— Information given —
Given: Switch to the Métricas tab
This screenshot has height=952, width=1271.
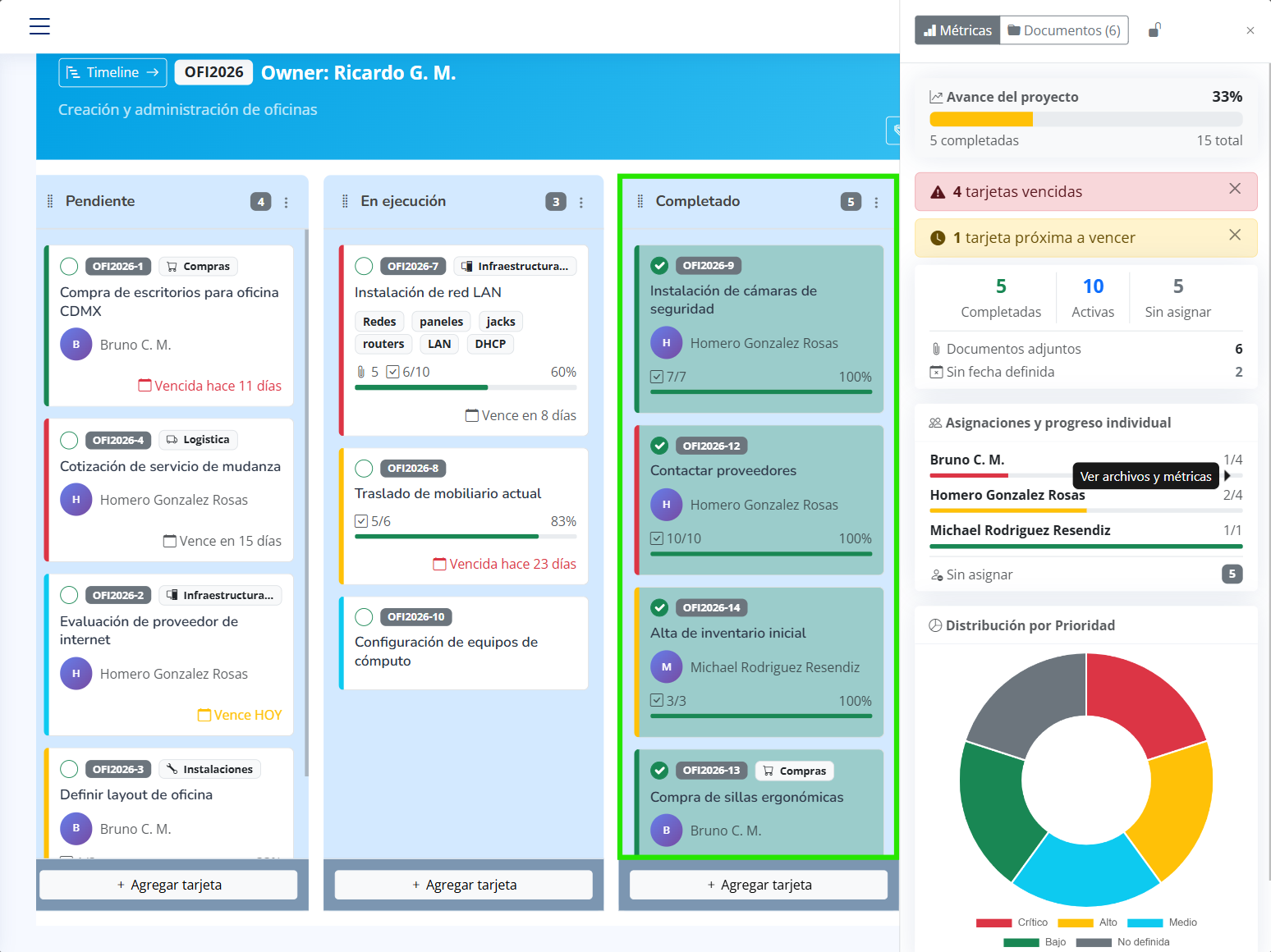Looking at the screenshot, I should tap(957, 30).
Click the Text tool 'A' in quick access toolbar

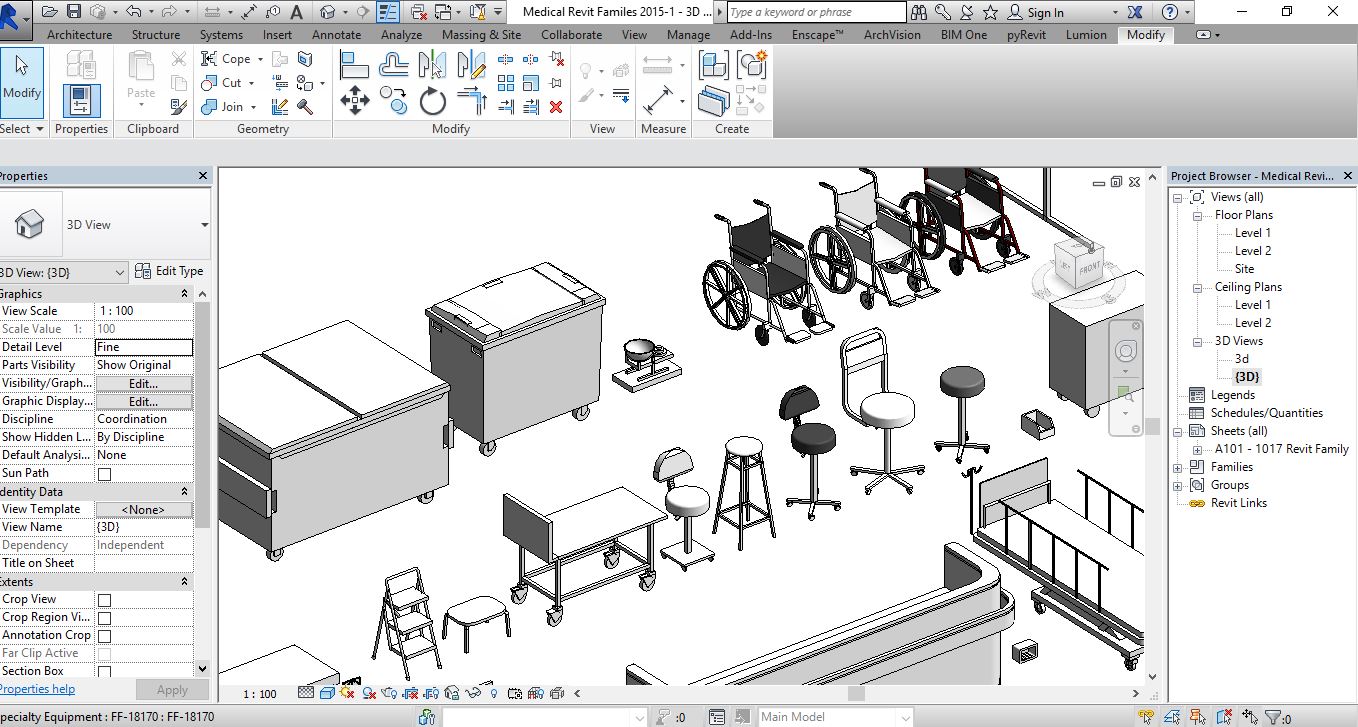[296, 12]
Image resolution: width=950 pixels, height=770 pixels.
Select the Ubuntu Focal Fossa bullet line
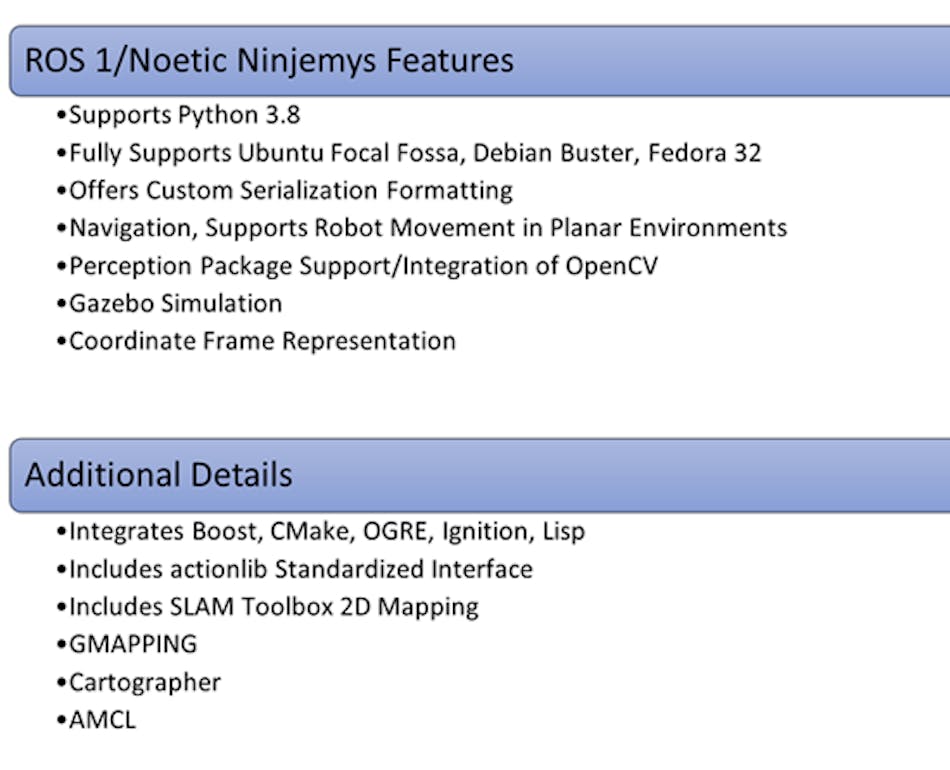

— What you are asked to do —
The required output is the exact run of lines from the start of the records through the line containing "Image resolution: width=950", both ends included, with no pictures.

— Solution for this exercise —
Given: Switch to the Métricas tab
This screenshot has height=952, width=1271.
Looking at the screenshot, I should tap(957, 30).
Click the Text tool 'A' in quick access toolbar

[296, 12]
Image resolution: width=950 pixels, height=770 pixels.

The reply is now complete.